Posted: Thursday, September 30, 2010

Quality of life, good business environment top priorities

Occupation: Retired as Kenai Senior Citizens Director 22 years; current substitute teacher/Kenai Central High School

Business and professional organizations and other interests: Kenai Chamber of Commerce; Kenai Peninsula United Way Board Member; Family, gardening, community and helping others

Previous political experience: City Council 4 years, Mayor 6 years

1. Why are you a good representative of the City of Kenai?

The answer is simple. I love Kenai! I am proud of the leadership I have exhibited, and for the progress the city has achieved over the past six years. I have worked with our Congressional and State Legislators to help secure funding to improve the quality of our water and sewer, library expansion, city roads, Kenai River Bluff stabilization, restoration of the Russian Church. The health of the Kenai River is of vital importance to our community, as your Mayor I exhibited leadership to bring governmental agencies together to fashion a solution that resulted in the Kenai River being removed from the EPA's Impaired Water listing. I attend many community, business and governmental meetings to ensure I understand the priorities of the citizens. My relationship with the Kenaitze Tribe, Salmantof and Kenai Native Associations is excellent. As Mayor, making local government open and accessible is a personal priority.

2. What are the two biggest issues facing the city today? If elected, what do you propose to do to work on those issues?

A. Providing an environment which creates future employment for Kenai's residents

B. Maintaining the quality of life we are fortunate to enjoy.

Over the past few years we have seen the loss of resource development employment in Kenai and our surrounding area. While we have been successful in attracting new large-scale retail business, the loss of high-income employment continues to be a concern and impact our economy. If re-elected I will continue to support responsible resource development and work with local, state and federal authorities to encourage the development of the natural recourses surrounding our area.

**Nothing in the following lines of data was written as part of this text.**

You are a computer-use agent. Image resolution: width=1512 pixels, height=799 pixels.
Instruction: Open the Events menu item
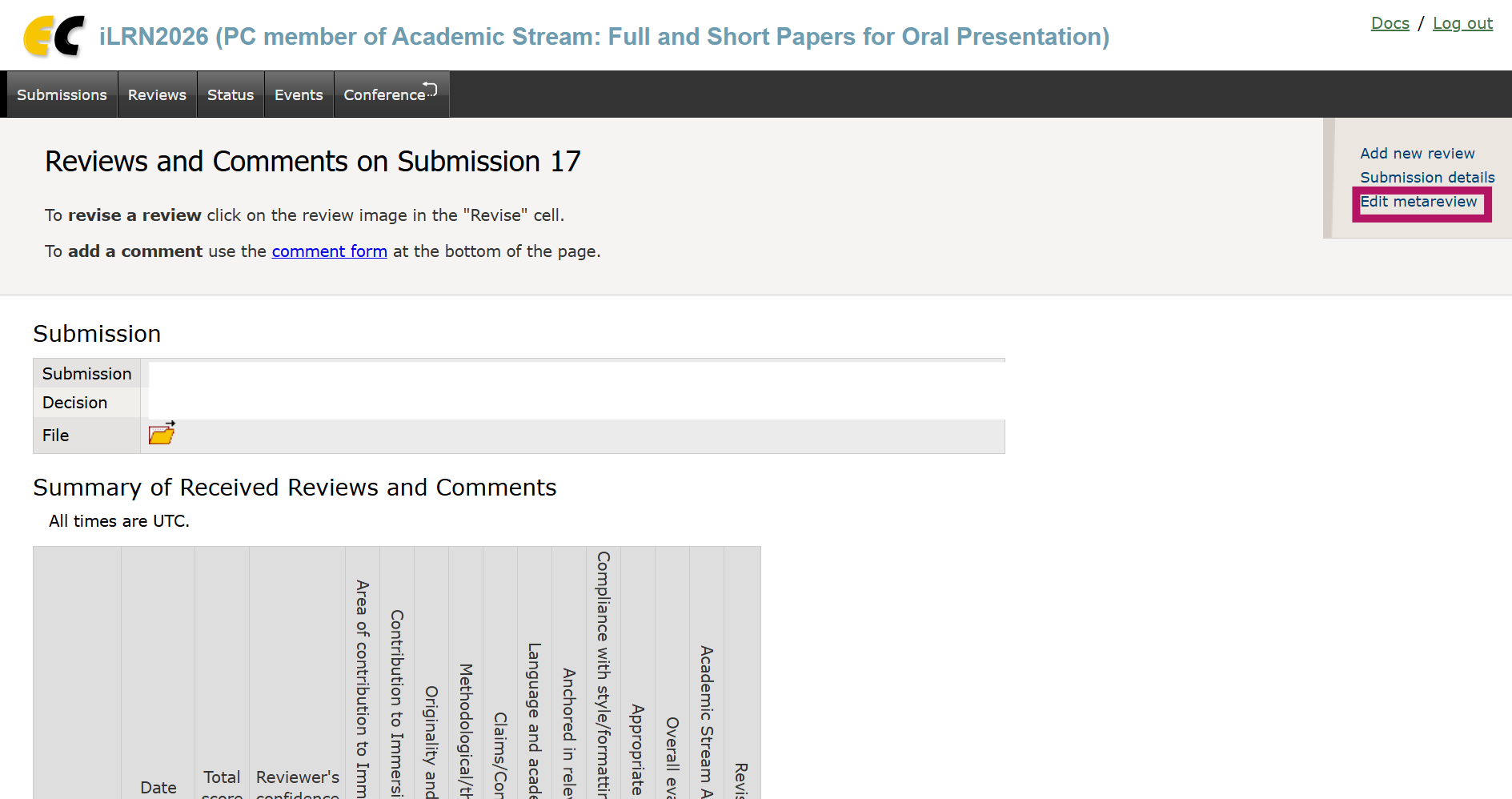point(299,94)
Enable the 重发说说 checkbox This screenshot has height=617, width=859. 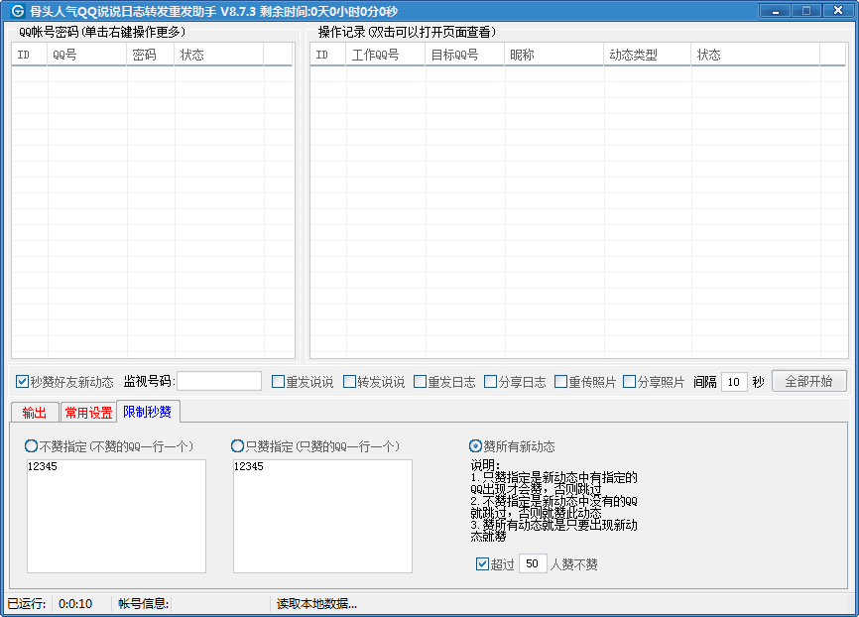[279, 382]
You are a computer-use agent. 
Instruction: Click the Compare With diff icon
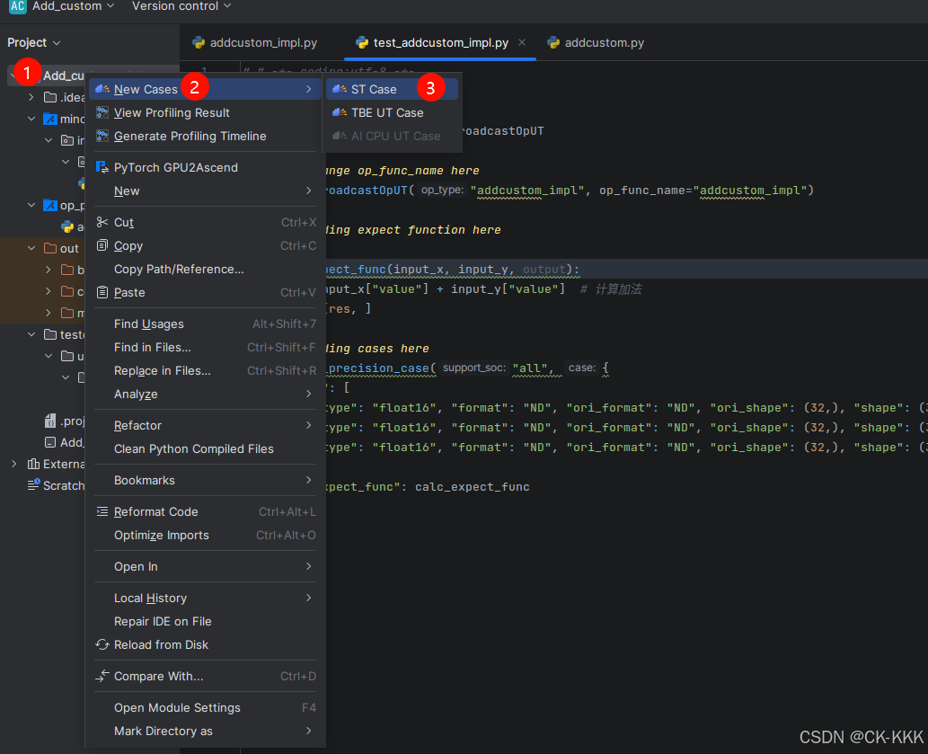102,676

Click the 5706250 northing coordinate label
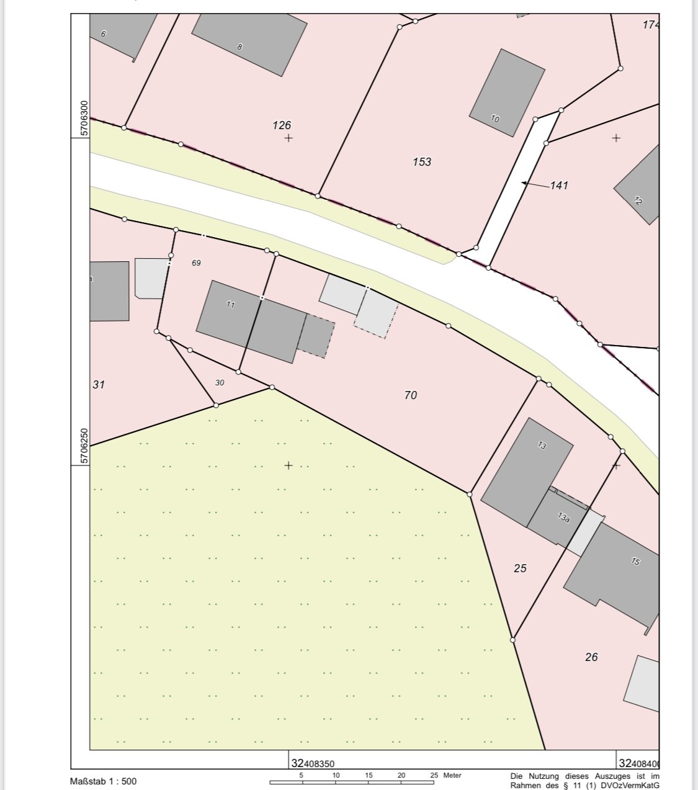point(84,446)
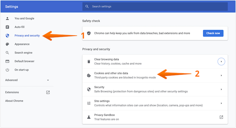The height and width of the screenshot is (128, 236).
Task: Expand Site settings row arrow
Action: (x=221, y=103)
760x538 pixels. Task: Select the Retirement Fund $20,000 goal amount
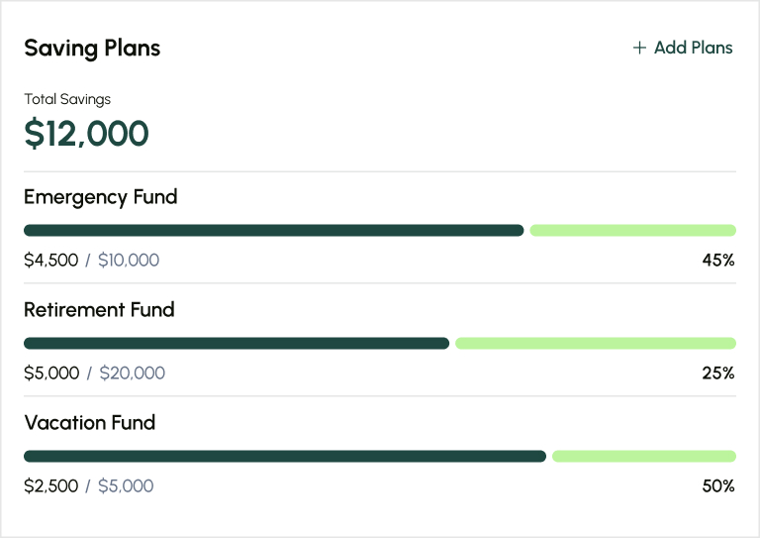click(x=132, y=374)
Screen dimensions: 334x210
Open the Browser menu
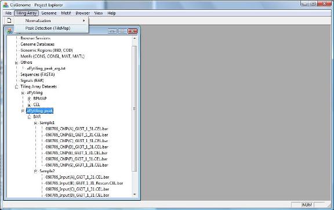coord(83,13)
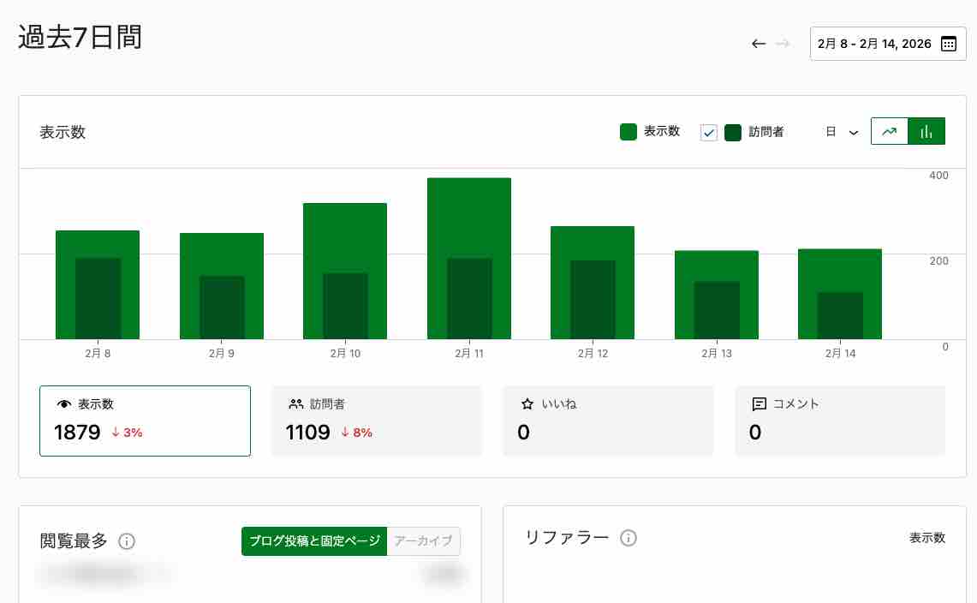Click the previous period left arrow
The height and width of the screenshot is (603, 977).
click(x=758, y=44)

I fully support that government should facilitate employment opportunities through the private-sector. I do not support growth of government. I will continue to support "quality of life" issues such as recreational opportunities, public safety, Kenai Library, Kenai Recreation Center, Kenai Multi-Purpose facility (ice rink), Kenai Citizens Center, children's playgrounds, and integrated trail system.

3. With the City of Kenai's comprehensive planning process upcoming, what would you recommend the city focus on now and in the future?

Our city needs to maintain focus, now and in the future, on the components of a "sustainable community."

Environment- we must protect the environment in which we live so it can be enjoyed and utilized by future generations of Kenai residents. The Kenai River and environmentally sensitive areas would be a priority.

Social -- we must provide quality of life improvements which are important to the City's residents and which are affordable.

Economy -- we must provide the infrastructure to attract economic growth in the private sector. The creation of jobs so that our children, grandchildren can raise families, of their own, in our community must be a high priority.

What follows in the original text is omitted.